ARCHÉOLOGIE

Des experts en quête du secret des Helvètes

Par JUSTIN FAVROD le 16.08.2010 à 00:01

Dans leur labo lausannois, des limiers tentent de percer les mystères de nos ancêtres celtes. Chaque objet issu de fouilles est analysé pour savoir pourquoi ils pratiquaient le sacrifice humain.

«La pire chose qui puisse arriver à un objet archéologique, c’est d’être découvert.» Gilbert Kaenel, directeur du Musée cantonal d’archéologie et d’histoire, ne plaisante qu’à moitié. Pour démontrer le bien- fondé de son propos, il nous emmène dans les entrailles du Palais de Rumine, à Lausanne. Son équipe de cinq restaurateurs s’affaire au milieu d’un invraisemblable bric-à-brac antique: des clés, des clous, un gril, des mors de chevaux, des lingots de fer, une pelle à feu, un croc à viande, un stylet pour écrire sur la cire, une ceinture, des fibules (agrafes de vêtement), des bracelets, des outils de forgeron, des haches… Le capharnaüm aurait pu être plus important: des os d’humains et d’animaux sont déjà traités et entreposés à Lucens et quelque 20?000?tessons de céramiques attendent d’être étudiés dans une annexe. Par ailleurs, les objets dégagés dans l’actuelle campagne de fouilles commencent à arriver.

Découverte unique
Il s’agit des découvertes du site du Mormont, à Eclépens, près de La Sarraz, qui révolutionnent l’archéologie celtique ( 24?heures du 8 juillet). Un gigantesque sanctuaire celtique à ciel ouvert remontant à 100 av. J.-C. En très peu de temps, des dizaines de fosses furent creusées pour y entasser les dons aux dieux: les sacrifices humains y côtoient les restes de banquets rituels, des mets et les objets les plus divers y ont été déposés en offrande. Les fouilles se succèdent là chaque été depuis 2006. Les dévotions des Helvètes font aujourd’hui des heureux et des fatigués, car les restaurateurs manifestent un enthousiasme débordant face à cette découverte unique. Ils se trouvent en même temps confrontés à une masse de travail inimaginable.

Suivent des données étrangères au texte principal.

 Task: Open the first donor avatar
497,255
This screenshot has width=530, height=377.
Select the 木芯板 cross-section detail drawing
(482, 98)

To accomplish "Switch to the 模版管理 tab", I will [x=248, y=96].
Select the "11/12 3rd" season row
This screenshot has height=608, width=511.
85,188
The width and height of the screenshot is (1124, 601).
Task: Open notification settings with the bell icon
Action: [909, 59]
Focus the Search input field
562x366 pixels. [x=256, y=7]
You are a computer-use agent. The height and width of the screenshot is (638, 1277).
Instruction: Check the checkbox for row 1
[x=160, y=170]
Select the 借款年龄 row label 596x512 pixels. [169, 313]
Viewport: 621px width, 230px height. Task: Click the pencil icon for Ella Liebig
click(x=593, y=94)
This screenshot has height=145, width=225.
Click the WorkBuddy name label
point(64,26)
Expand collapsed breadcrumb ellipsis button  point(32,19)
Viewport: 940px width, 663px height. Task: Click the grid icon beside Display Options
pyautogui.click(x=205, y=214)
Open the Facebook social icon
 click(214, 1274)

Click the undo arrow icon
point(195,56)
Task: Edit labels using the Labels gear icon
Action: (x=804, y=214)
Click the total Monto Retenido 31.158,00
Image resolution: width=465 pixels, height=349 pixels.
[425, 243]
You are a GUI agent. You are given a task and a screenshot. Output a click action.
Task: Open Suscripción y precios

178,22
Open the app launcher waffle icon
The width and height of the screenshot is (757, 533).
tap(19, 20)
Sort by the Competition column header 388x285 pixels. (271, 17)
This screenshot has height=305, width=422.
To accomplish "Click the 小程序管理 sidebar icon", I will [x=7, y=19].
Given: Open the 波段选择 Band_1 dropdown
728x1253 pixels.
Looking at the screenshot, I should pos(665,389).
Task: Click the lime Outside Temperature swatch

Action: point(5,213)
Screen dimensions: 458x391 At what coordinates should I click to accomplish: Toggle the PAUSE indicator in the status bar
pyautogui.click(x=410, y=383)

«Nous sommes entre la fouille et la vitrine», explique Aline Berthoud en fraisant une entrave de cou destinée à lier ensemble deux prisonniers. Un travail discret, mais indispensable: assurer la survie et rendre leur forme à des objets qui ont dormi des siècles, voire des millénaires sous terre. Une tâche de bénédictin. Un seul seau en bronze pris dans une gangue de terre qu’il faut dégager avec un petit scalpel et une loupe. Cette mission prend deux mois de travail et le Mormont en a déjà livré une quinzaine. Pas étonnant que le site si riche ait jusqu’ici occupé presque à plein-temps les restaurateurs pendant plus de trois ans.

Un choc parfois fatal
Les objets arrachés à la fouille sont directement acheminés vers le laboratoire. Là, les restaurateurs effectuent un premier tri. «Les objets sont restés pendant des siècles dans le même milieu et sans contact avec l’air ambiant. En sortant de terre, ils subissent un choc qui peut leur être fatal», explique Gilbert Kaenel.

La priorité absolue: les objets en matière organique, os, cuir, bois. Il faut à tout prix les lyophiliser rapidement ou les plonger dans un bain, sans quoi ils tombent en poussière. Les objets en fer nécessitent également un traitement d’urgence. En contact avec l’humidité ambiante, ils peuvent exploser. Il faut les dessaler. C’est une opération lente: ils séjournent dans un bain chimique pendant six mois à 40?degrés. Ensuite, le fer est patiemment sablé et apparaît progressivement à la lumière. Le bronze et la céramique peuvent attendre un peu. Mais il faut aussi compter avec l’impatience des archéologues qui trépignent de voir et d’analyser ce qu’ils ont découvert. «Je dois faire des choix, explique Gilbert Kaenel, et je choisis toujours de donner priorité à la conservation.»